Purple Reign

Pas de quoi se réconcilier avec les ascenseurs pour ceux qui en avaient déjà la phobie. C’est sur le sol de l’un d’entre eux, dans son royaume de Paisley Park, que Prince a été retrouvé sans vie ce jeudi 21 avril.

L’ascenseur, bien sûr, n’a rien à voir dans l’affaire, même si quelques heures après la révélation de cette disparition pas annoncée, les raisons du décès de l’artiste n’ont guère fini d’interroger. Mais puisqu’il n’est plus là, qu’importe, au fond, que ce soit la grippe ou son remède, les drogues ou tout autre chose davantage en phase avec un mode de vie que ses proches qualifient de drastiquement sain, qui aient eu raison de lui.

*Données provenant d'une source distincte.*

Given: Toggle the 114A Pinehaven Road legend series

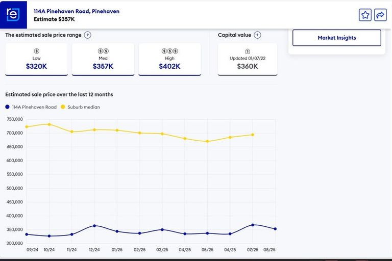Looking at the screenshot, I should 31,107.
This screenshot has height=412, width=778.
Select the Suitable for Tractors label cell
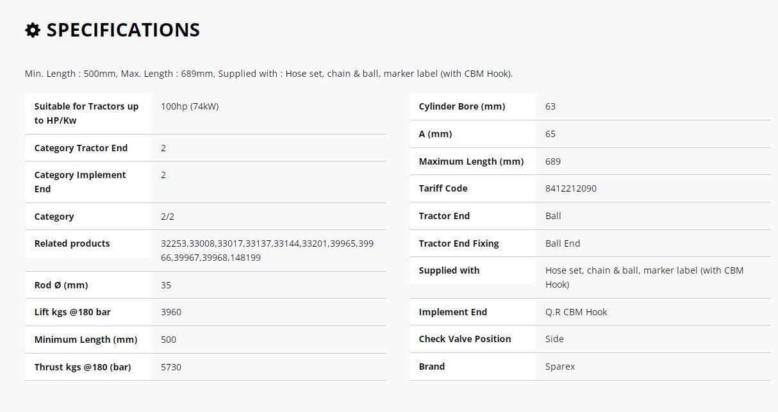point(88,113)
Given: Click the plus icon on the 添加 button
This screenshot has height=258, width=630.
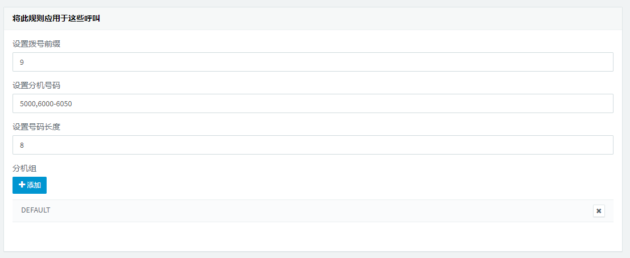Looking at the screenshot, I should point(22,185).
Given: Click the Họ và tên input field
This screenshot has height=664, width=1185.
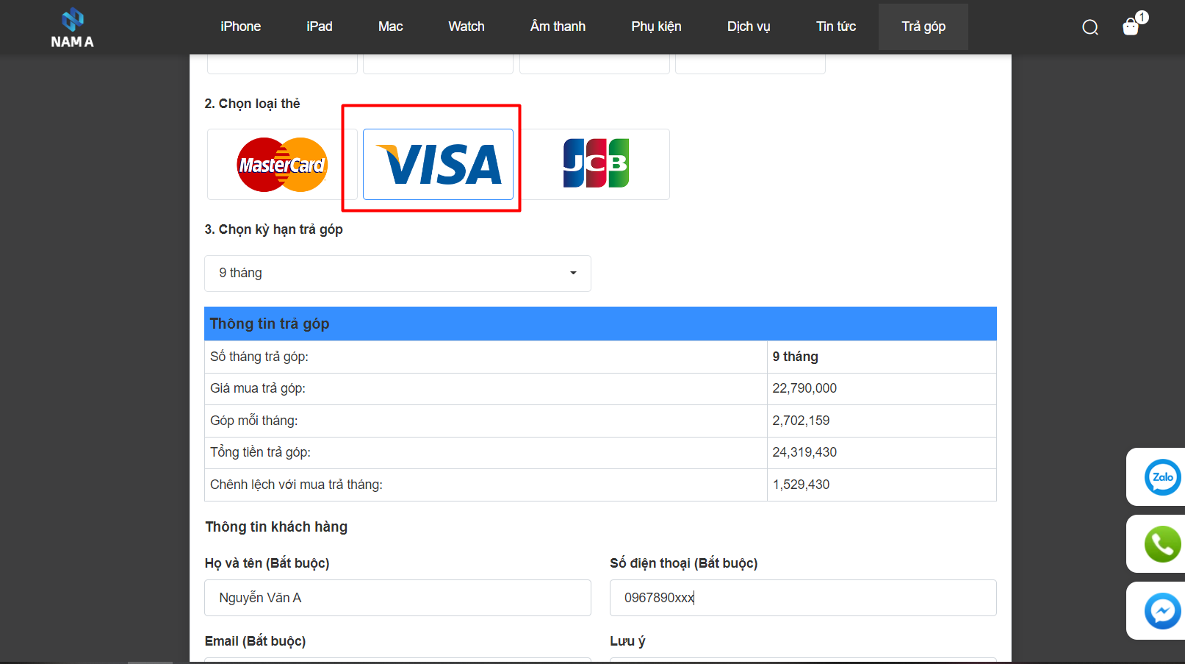Looking at the screenshot, I should (397, 598).
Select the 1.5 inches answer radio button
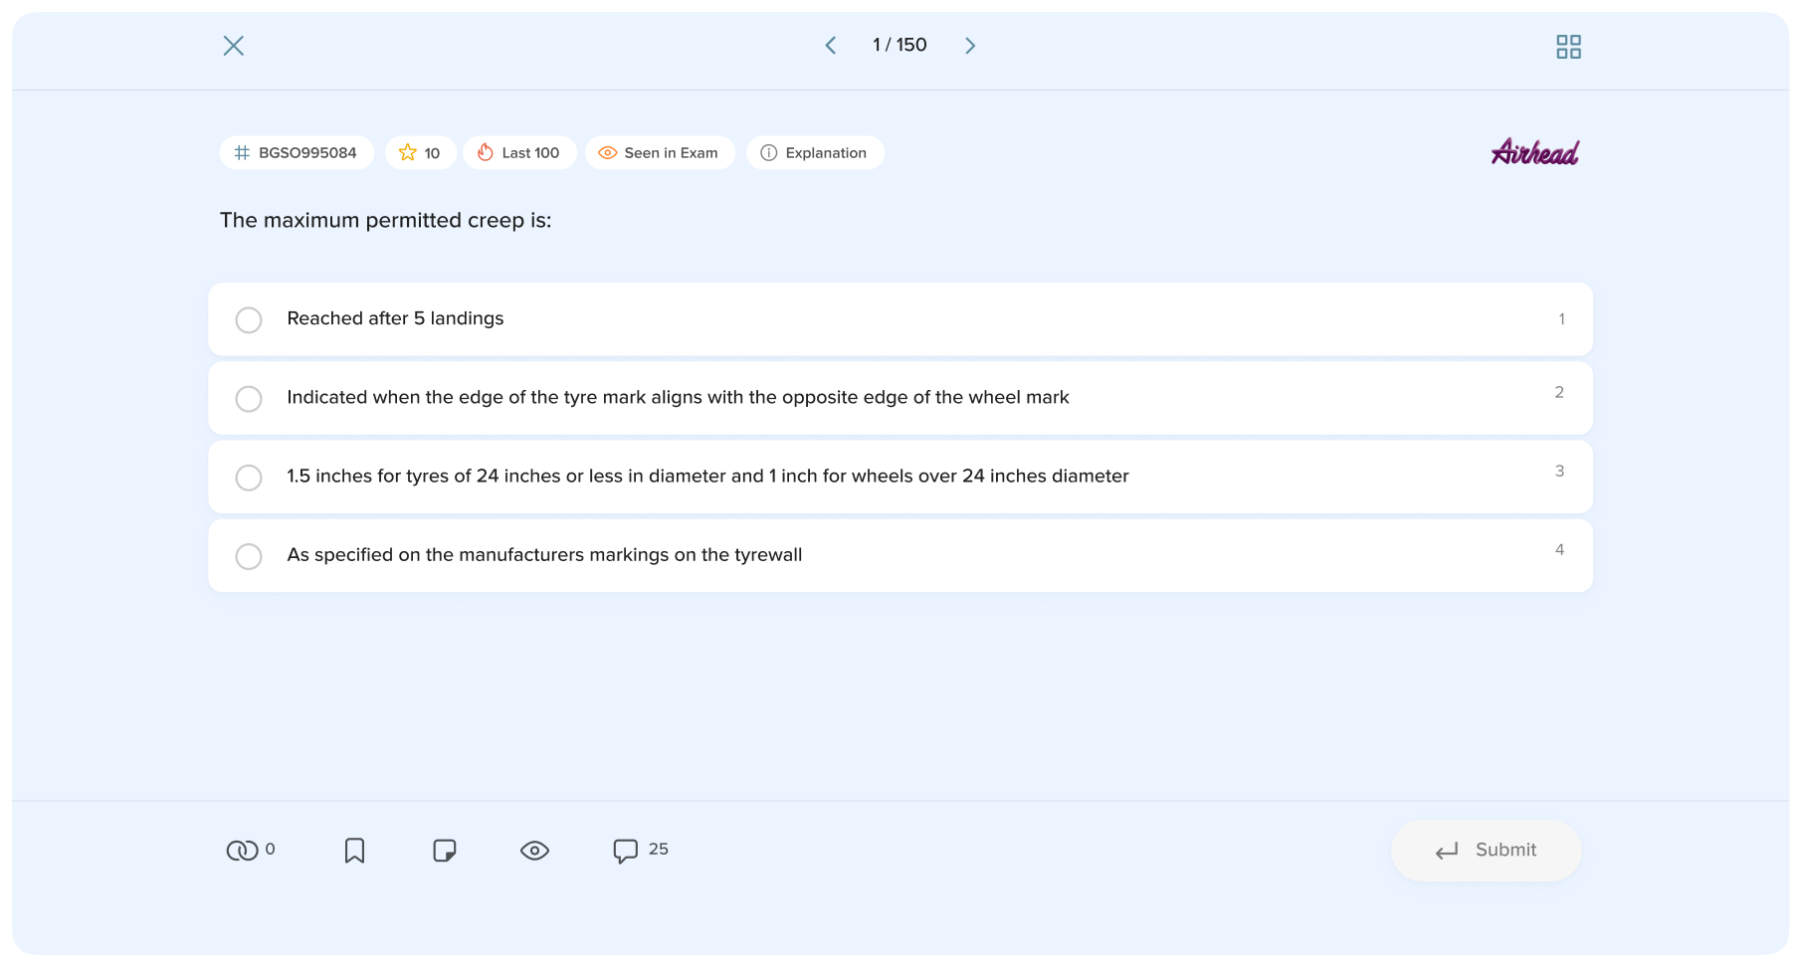 [x=249, y=477]
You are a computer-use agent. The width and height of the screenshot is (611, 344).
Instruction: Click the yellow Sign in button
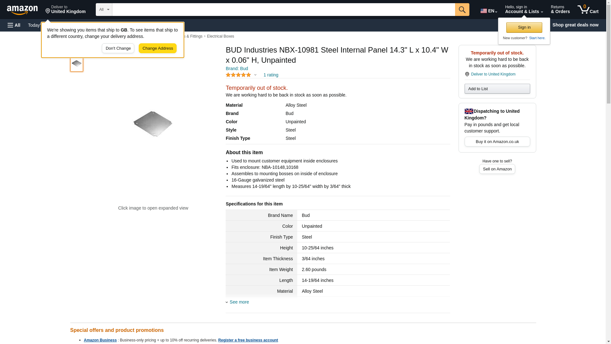click(524, 27)
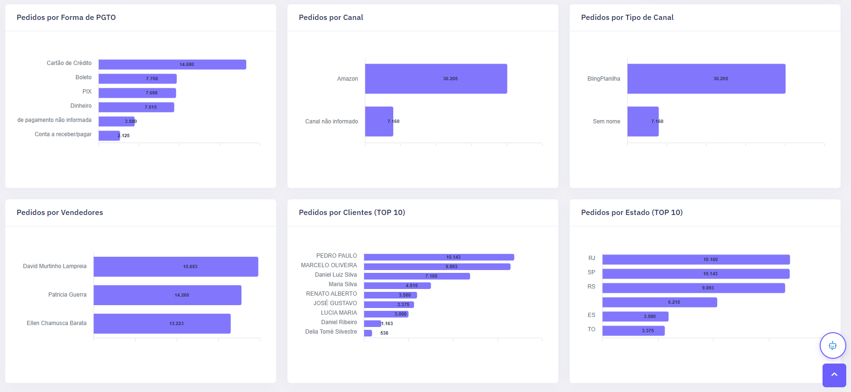Click the RJ state bar showing 10.160
851x392 pixels.
tap(695, 260)
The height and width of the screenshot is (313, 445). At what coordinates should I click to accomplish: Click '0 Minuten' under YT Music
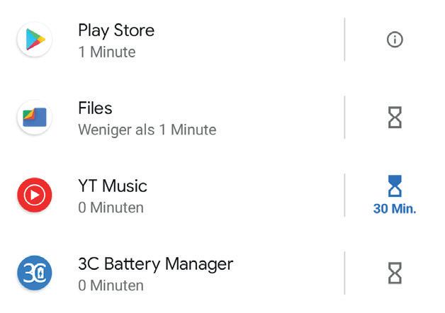pyautogui.click(x=111, y=208)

Sauf à dire que, jusqu’à la fin, l’histoire du grand petit homme n’aura été que, sinon un mystère, l’expression d’une dualité. Au moment où nous arrivent de tous les États-Unis, des scènes de foule ponctuées des tons pourpres qui le caractérisaient, montrant des fans pourtant endeuillés dansant et chantant sur l’insubmersible “Kiss” (1986) ou le formidablement festif “I Wanna Be Your Lover” (1979, quand même), d’aucuns se hasardent à demander si ce n’est pas un artiste du passé qui vient de s’éteindre. C’est que le pan discographique le plus intéressant de la carrière de la star est évidemment à situer dans la première moitié de ses quarante ans d’activité. Mais que dire de la scène où, dans les plus petites salles comme dans les arènes gigantesques, toujours, il excellait. Là, à l’inverse des autres mastodontes aux shows millimétrés, Prince ne préparait rien ou pas grand-chose, laissant son seul talent opérer. Au Stade de France ainsi, en 2011, les fans déjà comblés l’entendaient-ils exprimer sa colère d’être contraint par quelque décision préfectorale de s’arrêter de jouer à minuit, là où il aurait pu, si on l’avait laissé faire, passer jusqu’au matin, d’un tube à une longue impro à la guitare, d’une danse en boots compensées à un moment intimiste aux claviers. C’est que l’artiste aux facettes innombrables, homme-orchestre au sens premier du terme, star mais sûrement pas esclave des majors, acteur contesté mais musicien oscarisé, auteur de textes à l’érotisme revendiqué capable de s’interroger de façon juste sur son époque (le saisissant Sign O’ The Times), n’était pas du genre à se laisser brider. Le propre des génies.

À ce titre d’ailleurs, bien des années après une bataille médiatique d’anthologie dont les armes portaient alors le nom de “Bad” et de Black album une question refait surface, maintenant qu’aucun des duellistes n’est plus. Et l’on se demande déjà qui de Michael Jackson ou de Prince Rogers Nelson finira vainqueur au titre de la postérité. Sans méjuger du premier, on retiendra du second, plus indépendant et plus inclassable, dingue de James Brown comme de Joni Mitchell, qu’il réussit surtout la prouesse de mélanger tous les styles, du jazz à la pop en passant par le funk, le rock et même le hip hop, pour réunir tous les amoureux de musique, et que ceux-là sont une fois de plus orphelins. Le Petit Prince est mort. Protégez vos idoles, les temps sont durs pour les sexy mother fuckers.